(AIM OF THE EXERCISE)
In the passage on diesel particulate filters, how often should a DPF be cleaned to remove accumulated ash?

(EXERCISE PASSAGE)
┄┄┄┄┄┄

Diesel Particulate Filter

DPF’s are in all diesel trucks made after 2006.  They were designed to keep exhaust soot from polluting the environment.  They are highly efficient, typically removing 85-100% of the Diesel Particulate Matter (DMP) as it passes through the filter.  However, over time, soot builds up on the filter walls and must be cleaned for the filter to do its job effectively.

To do this it must be burned out of the system.  This regeneration removes the soot as gaseous carbon dioxide.  If the build-up is too great, the DPF may need to be removed and cleaned.  DPF’s are expensive to replace―new ones can cost upwards of $5,000―so it’s important to have them cleaned periodically to avoid excess soot build-up.  

It is recommended that DPF’s are cleaned every 150,000-300,000 miles to remove the ash that has accumulated.  Cleanings usually take as long as an oil change.

DPF’s are a necessity for a clean environment.  The filters remove particulate matter, nitrogen oxides, carbon monoxide, and hydrocarbons, all of which are harmful to humans and animals by causing cancer, damaging lung passages, and harming cardiovascular and nervous systems.

To ensure your DPF is in clean working order, make sure your truck is on a regular preventative maintenance program.

┄┄┄┄┄┄

(THE DATA)
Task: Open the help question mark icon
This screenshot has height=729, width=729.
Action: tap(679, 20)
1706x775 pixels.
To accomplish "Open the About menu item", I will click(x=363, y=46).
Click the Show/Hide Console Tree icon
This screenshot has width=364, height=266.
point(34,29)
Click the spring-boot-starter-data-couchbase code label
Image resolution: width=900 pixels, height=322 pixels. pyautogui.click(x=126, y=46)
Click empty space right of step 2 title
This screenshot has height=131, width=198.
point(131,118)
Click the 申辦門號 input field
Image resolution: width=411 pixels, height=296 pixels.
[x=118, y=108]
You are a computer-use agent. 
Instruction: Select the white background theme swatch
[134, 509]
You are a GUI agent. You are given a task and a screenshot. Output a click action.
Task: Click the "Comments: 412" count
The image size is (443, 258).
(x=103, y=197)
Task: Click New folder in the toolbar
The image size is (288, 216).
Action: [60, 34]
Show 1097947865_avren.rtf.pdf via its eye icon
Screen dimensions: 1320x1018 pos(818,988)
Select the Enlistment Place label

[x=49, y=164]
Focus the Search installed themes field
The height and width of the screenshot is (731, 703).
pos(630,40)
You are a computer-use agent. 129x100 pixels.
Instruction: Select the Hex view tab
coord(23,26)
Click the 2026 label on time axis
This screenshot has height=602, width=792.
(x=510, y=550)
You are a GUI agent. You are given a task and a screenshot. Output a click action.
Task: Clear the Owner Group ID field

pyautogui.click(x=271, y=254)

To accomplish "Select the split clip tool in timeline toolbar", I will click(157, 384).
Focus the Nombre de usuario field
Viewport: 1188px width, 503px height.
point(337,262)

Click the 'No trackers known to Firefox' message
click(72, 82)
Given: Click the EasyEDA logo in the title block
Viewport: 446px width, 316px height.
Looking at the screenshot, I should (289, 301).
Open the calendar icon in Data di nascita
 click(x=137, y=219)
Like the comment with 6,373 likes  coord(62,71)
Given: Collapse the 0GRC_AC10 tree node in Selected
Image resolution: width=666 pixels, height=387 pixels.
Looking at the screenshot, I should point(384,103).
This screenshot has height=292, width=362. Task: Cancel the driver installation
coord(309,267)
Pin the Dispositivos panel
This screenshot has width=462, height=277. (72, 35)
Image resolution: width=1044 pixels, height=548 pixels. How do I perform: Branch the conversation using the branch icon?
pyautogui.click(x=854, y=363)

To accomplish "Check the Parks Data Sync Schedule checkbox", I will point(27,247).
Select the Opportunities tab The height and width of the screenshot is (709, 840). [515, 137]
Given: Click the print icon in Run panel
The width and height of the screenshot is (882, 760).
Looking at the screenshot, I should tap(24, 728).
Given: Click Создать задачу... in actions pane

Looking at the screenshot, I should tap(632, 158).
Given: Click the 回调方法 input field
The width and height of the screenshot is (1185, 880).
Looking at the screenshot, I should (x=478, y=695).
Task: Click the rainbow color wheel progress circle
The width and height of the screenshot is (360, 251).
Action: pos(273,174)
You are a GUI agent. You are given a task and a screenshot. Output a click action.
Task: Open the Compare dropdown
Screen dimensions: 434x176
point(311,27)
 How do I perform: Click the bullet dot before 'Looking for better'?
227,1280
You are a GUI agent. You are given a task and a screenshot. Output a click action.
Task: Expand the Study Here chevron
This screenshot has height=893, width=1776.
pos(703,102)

┄┄┄┄┄┄

(SOLUTION TO THIS PROBLEM)
Every 150,000-300,000 miles